The press info that came with “Solitaire” got to the point pretty quick. Ted Russell Kamp used to play 200 shows a year, when the pandemic hit, he holed up in The Den, his home studio, to make this collection.
Now, I used to go to 100 gigs a year, I used to watch football, I used to see my family. We get it. Things changed. But the thing is, Ted Russell Kamp gets this too and this is a very different record to the ones I’ve loved of his over the last few years.
“Solitaire” lays its cards out on the table early on. “My Girl Now” has a kind of Tom Petty flavour, but it sounds like the singer/songwriters that I used to go and watch most weeks in the local folk club. That’s the point really, given that it sounds very much like a “solo” record (TRK plays about 90% of it himself).
And one thing I’ve learned about Ted over the years is this: whatever he does is usually magnificent. This is no exception. “Path Of Least Resistance” is perhaps the best thing on show, and it sounds more like early Dylan than you’d imagine.
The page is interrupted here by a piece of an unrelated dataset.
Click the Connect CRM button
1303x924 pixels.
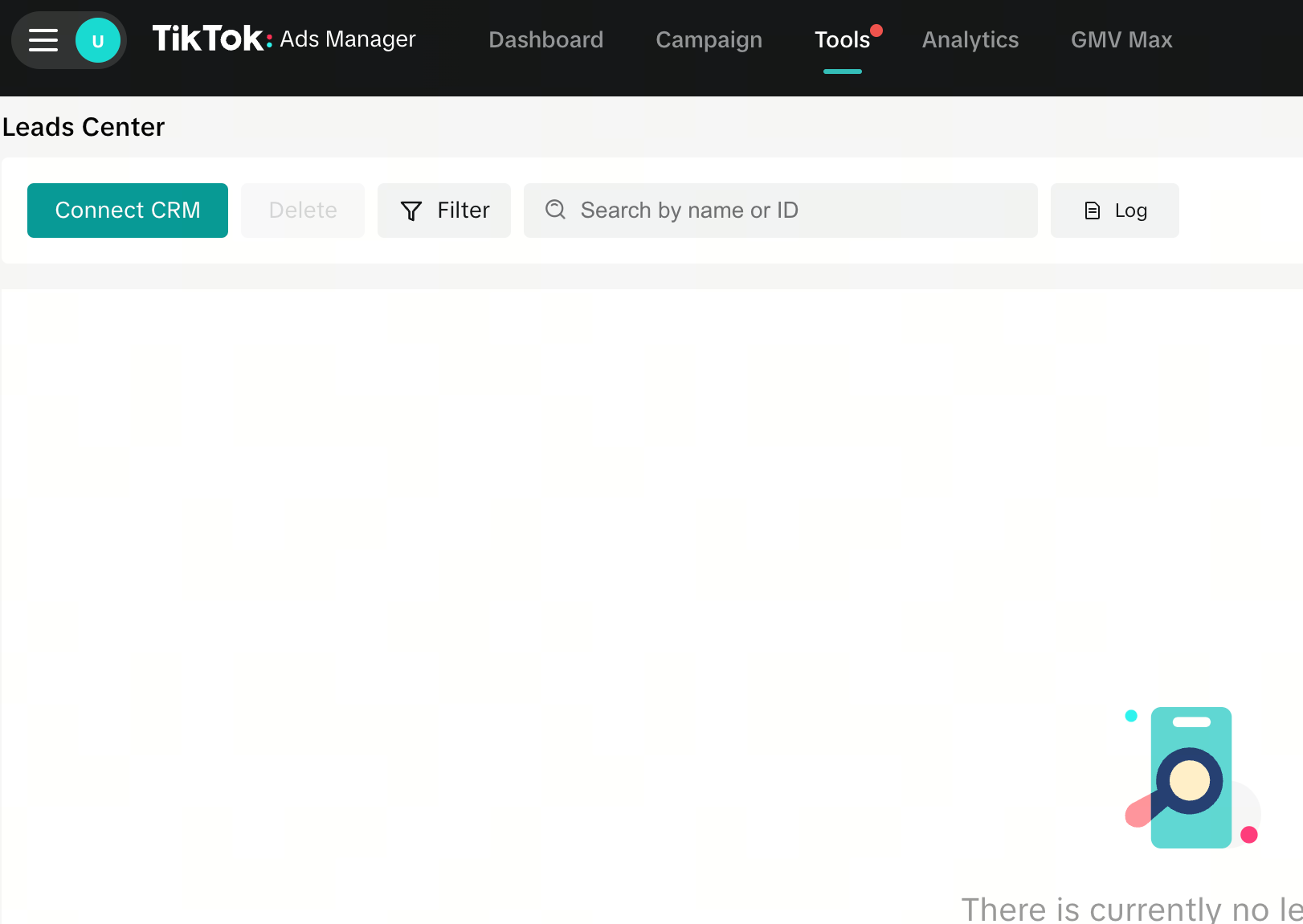(x=127, y=210)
A rare guest here is Vanessa Olivarez, and her brilliant harmonies are all over another of the highlights here, “You Can Go To Hell, I’m Going To Texas” and the lap steel here is worth listening to the album for alone, frankly.
Matt Szlachetka – an old friend of Kamp – co-writes the fragile and beautiful “Birds That Sing At Dawn” and the funky “As Far As The Eye Could See”, built around a Kamp bassline, but sounding not unlike a latter day Elvis tune, while “The Hardest Road To Find” changes vibe again and has a feel of something that might have been hatched in Laurel Canyon in the late 60s.
That’s what Kamp does. His records are always varied, but this one seems moreso. And definitely more raw and claustrophobic. “Solitaire” – the track – is just him and his acoustic, while “Western Wind” has an almost Celtic taste, and “Be Your Man” is dirty blues straight from the back porch.
As a cameo of the album as a whole, that makes sense, because with nothing but time and his own ideas then Kamp is seemingly in his element here, “A Rose Or Two” is as dry as the desert dust and the line about “we waste so much time doing what we need, you gotta make time for what you love” seems to encapsulate the point.
Brian Whelan’s harmony vocals illuminate “The Spark” while the groove of “Only A Broken Heart” would surely have been a full on rocker in other, different times. “Exception To The Rule” seems to be reaching for some light in the darkness and finds it with the outsiders, while the brilliant Don Gallardo plays on the brilliant “Lightning Strikes Twice”. If there was one song here that was going to rouse the rabble in the honky tonk, then its here.
It ends a record that in normal circumstances Ted Russell Kamp wouldn’t have made, but these are (as every damn email you get tells you) unprecedented times. The best find a way in the adversity to spin gold, and on “Solitaire” that’s what has happened.